- Pembine, Wisconsin United States

Information
- Type: Public, Elementary and Secondary
- Motto: Work as a team with students, parents, staff and the community to promote growth and pride in learning.
- Established: 1903
- School district: Beecher-Dunbar-Pembine District
- Superintendent: Lynn Stankevich
- Grades: K–12
- Enrollment: Approx. 240 (2023 estimated)
- Colors: Red, White, Blue
- Mascot: Panthers, Patriots

= Pembine High School =

Pembine High School is a high school in the Town of Pembine, Wisconsin. The school is officially named Beecher-Dunbar-Pembine High School after the district to which it belongs. Opened in 1903, the high school originally served the Pembine District, but later added other geographic areas. The school serves K-12 students, with a student population of 240.

==History==
The first high school in Pembine was a four-room schoolhouse built in 1903 that served different grades. In 1957 additions of a cafeteria, gym, and shop enlarged and modernized the school. Further additions came in 1973 with four larger classrooms and a library. In 1984, the school added 4 more classrooms and restrooms.
In 1990, when the school faced overcrowding problems, it considered consolidating with Niagara High School. The decision to consolidate was turned down by a town vote. In 1996 to answer the overcrowding problem the town passed a $2 million addition to Pembine High School that nearly doubled the square footage.

==Academics==
Pembine High School requires at least 25 credits in core courses to graduate. Departments include:

- Art
- Career and Technical Education
- English
- Math
- Music
- Science
- Social Studies

On December 23, 2013, seven teachers at Pembine High School were among 77 statewide to earn National Board Certification. This made Pembine the school with the highest concentration of Nationally Board Certified Educators in the state.

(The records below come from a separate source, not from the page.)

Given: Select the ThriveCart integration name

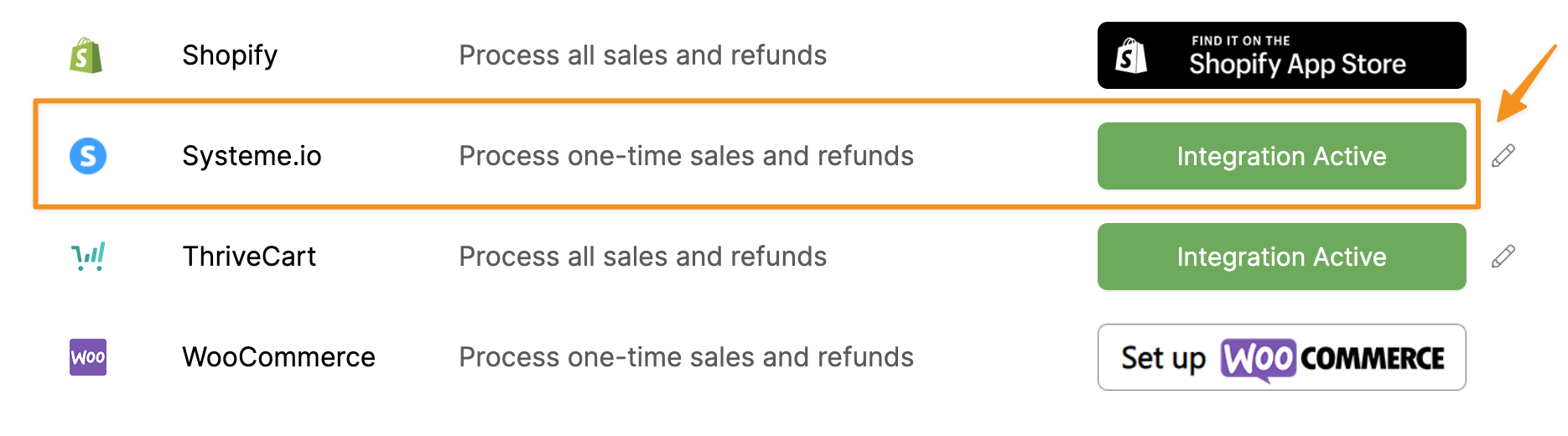Looking at the screenshot, I should tap(249, 257).
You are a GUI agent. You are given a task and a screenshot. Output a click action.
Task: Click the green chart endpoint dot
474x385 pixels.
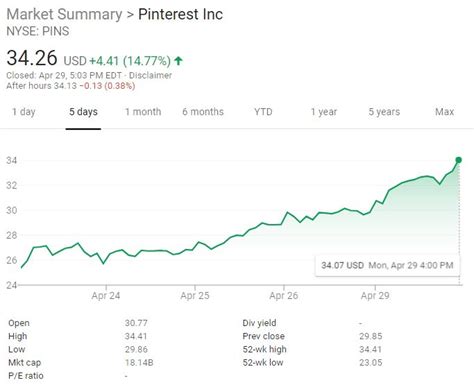(x=459, y=160)
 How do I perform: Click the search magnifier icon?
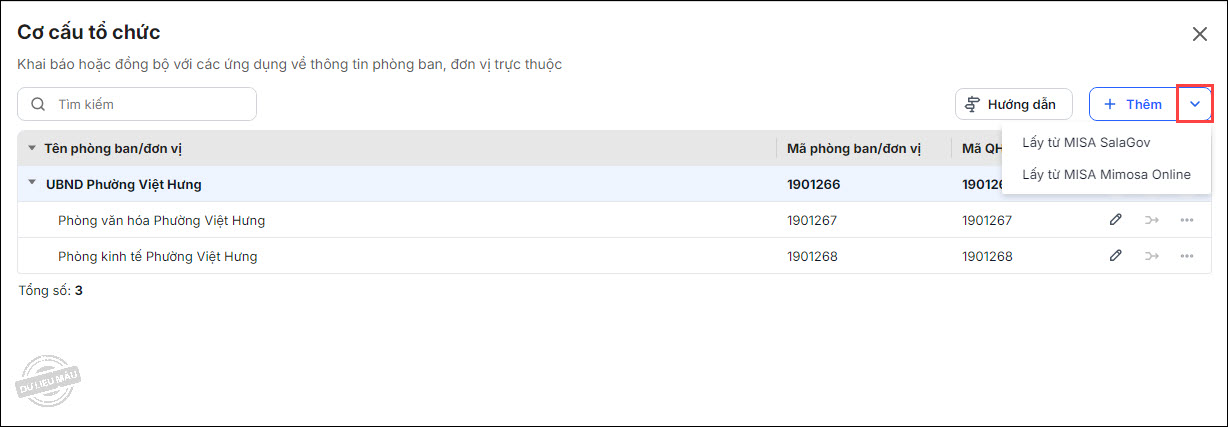point(38,104)
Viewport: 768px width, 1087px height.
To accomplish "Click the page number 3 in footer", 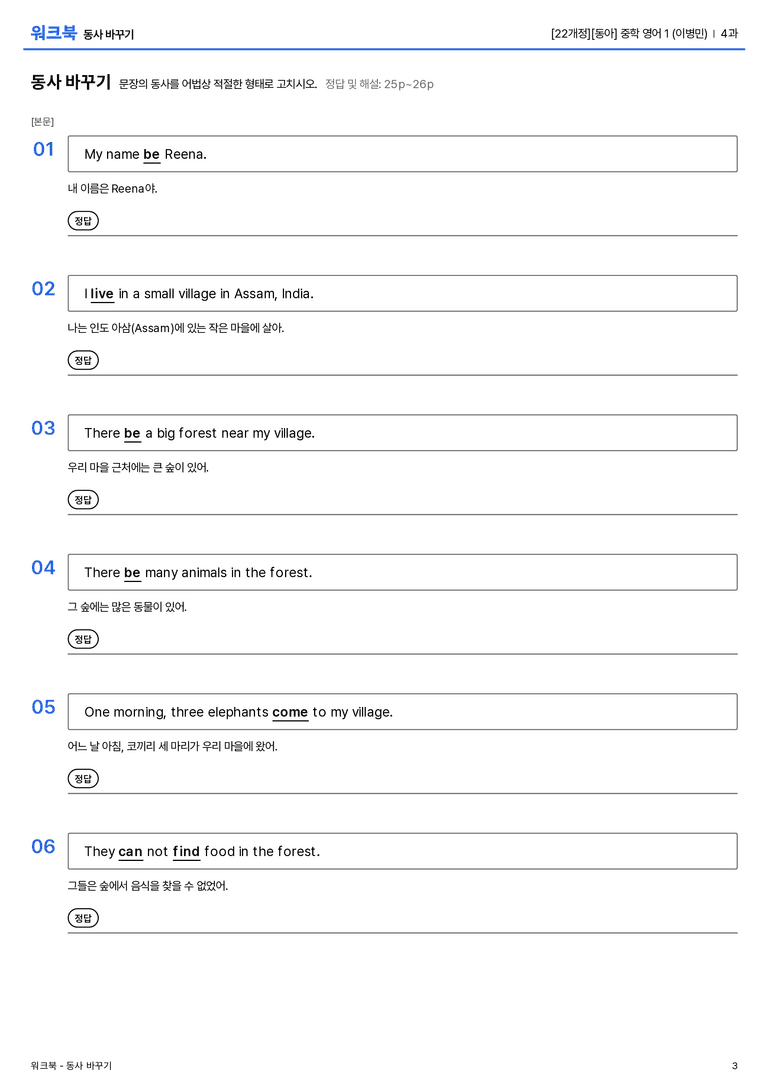I will [x=735, y=1066].
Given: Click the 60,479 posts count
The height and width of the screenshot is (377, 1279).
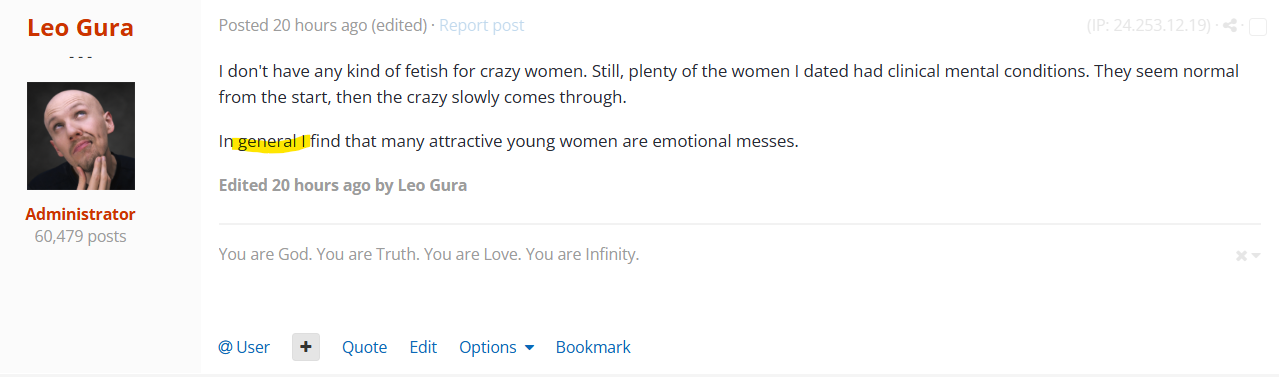Looking at the screenshot, I should 80,236.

==Extracurricular activities==
Extracurricular activities include:
- Art Club
- Band
- Handbells
- Math Club
- Drama Club
- School Yearbook
- Student Council
- Forensics
- French Club
- National Honor Society
- Students Against Dangerous Decisions (SADD)

===Sports===
Pembine High School has three mascots for its athletic teams. For football, Pembine plays 8-man football with Goodman-Armstrong Creek High School to make up the team. Girls' high school basketball, girls' high school softball, boys' high school baseball, girls' cross country and boys' cross country are consolidated with Goodman-Armstrong Creek High School to make up the Pembine-Goodman Patriots. The mascot of Pembine High School for girls' high school volleyball, boys' high school basketball, and golf is the Panther.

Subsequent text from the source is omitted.